ENTRIES PROVIDED:
- - -
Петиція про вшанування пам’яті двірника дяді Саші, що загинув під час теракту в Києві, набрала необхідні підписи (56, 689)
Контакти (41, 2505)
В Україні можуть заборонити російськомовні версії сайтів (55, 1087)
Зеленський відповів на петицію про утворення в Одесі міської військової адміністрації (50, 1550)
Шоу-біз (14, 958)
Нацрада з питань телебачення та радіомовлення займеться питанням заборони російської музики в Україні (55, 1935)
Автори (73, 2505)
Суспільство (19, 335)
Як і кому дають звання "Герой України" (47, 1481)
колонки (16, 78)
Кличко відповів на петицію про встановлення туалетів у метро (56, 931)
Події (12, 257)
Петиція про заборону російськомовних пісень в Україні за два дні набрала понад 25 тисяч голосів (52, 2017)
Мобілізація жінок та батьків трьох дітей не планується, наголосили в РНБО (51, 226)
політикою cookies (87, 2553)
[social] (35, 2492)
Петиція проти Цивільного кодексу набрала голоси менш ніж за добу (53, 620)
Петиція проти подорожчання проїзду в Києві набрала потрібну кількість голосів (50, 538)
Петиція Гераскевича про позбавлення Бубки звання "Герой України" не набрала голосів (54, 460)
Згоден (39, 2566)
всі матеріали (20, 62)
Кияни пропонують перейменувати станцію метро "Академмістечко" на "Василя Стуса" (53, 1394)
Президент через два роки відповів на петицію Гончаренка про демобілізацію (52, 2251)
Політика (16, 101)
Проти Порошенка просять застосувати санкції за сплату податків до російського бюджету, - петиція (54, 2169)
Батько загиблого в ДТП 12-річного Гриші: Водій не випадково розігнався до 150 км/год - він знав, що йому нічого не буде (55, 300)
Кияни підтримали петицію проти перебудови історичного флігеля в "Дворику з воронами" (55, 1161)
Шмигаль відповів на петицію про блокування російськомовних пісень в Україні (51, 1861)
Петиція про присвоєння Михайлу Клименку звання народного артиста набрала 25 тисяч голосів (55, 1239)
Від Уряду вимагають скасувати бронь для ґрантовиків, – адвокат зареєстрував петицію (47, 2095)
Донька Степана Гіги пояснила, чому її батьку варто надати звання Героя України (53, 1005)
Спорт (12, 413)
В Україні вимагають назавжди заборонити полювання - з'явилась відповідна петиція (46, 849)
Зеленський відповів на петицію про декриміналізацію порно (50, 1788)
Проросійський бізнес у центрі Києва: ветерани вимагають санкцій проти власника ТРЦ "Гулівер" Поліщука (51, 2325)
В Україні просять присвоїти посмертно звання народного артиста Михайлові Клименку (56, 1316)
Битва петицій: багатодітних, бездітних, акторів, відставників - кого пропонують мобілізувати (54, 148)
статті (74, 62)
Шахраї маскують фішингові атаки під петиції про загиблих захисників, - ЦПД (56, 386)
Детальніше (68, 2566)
- - -
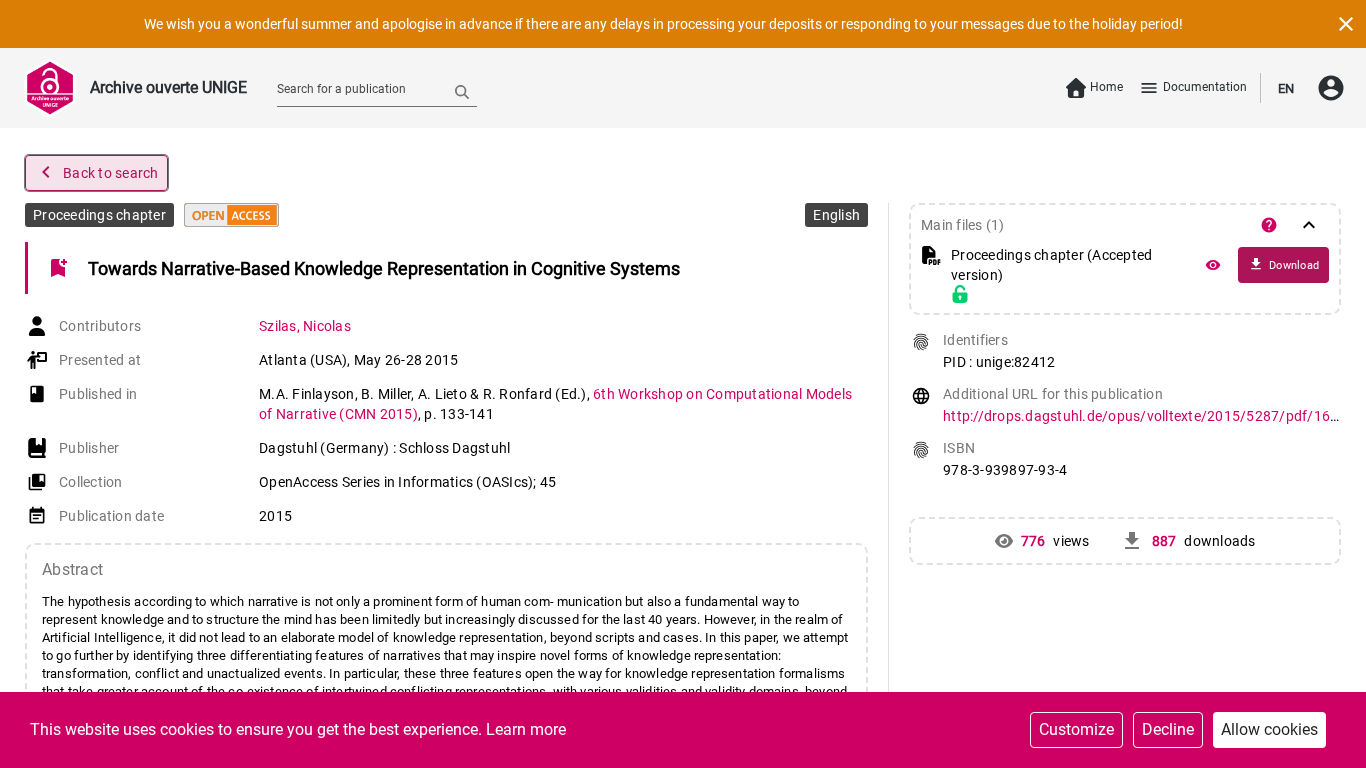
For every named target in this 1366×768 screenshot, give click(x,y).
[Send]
- - -
PROBLEM DETAILS:
Will you return exactly the lines above from the one with "Кличко відповів на" down to the one with "Петиція про присвоєння", counting both as part of the range?

ANSWER TO THE PROBLEM:
Кличко відповів на петицію про встановлення туалетів у метро (56, 931)
Події (12, 257)
Петиція про заборону російськомовних пісень в Україні за два дні набрала понад 25 тисяч голосів (52, 2017)
Мобілізація жінок та батьків трьох дітей не планується, наголосили в РНБО (51, 226)
політикою cookies (87, 2553)
[social] (35, 2492)
Петиція проти Цивільного кодексу набрала голоси менш ніж за добу (53, 620)
Петиція проти подорожчання проїзду в Києві набрала потрібну кількість голосів (50, 538)
Петиція Гераскевича про позбавлення Бубки звання "Герой України" не набрала голосів (54, 460)
Згоден (39, 2566)
всі матеріали (20, 62)
Кияни пропонують перейменувати станцію метро "Академмістечко" на "Василя Стуса" (53, 1394)
Президент через два роки відповів на петицію Гончаренка про демобілізацію (52, 2251)
Політика (16, 101)
Проти Порошенка просять застосувати санкції за сплату податків до російського бюджету, - петиція (54, 2169)
Батько загиблого в ДТП 12-річного Гриші: Водій не випадково розігнався до 150 км/год - він знав, що йому нічого не буде (55, 300)
Кияни підтримали петицію проти перебудови історичного флігеля в "Дворику з воронами" (55, 1161)
Шмигаль відповів на петицію про блокування російськомовних пісень в Україні (51, 1861)
Петиція про присвоєння Михайлу Клименку звання народного артиста набрала 25 тисяч голосів (55, 1239)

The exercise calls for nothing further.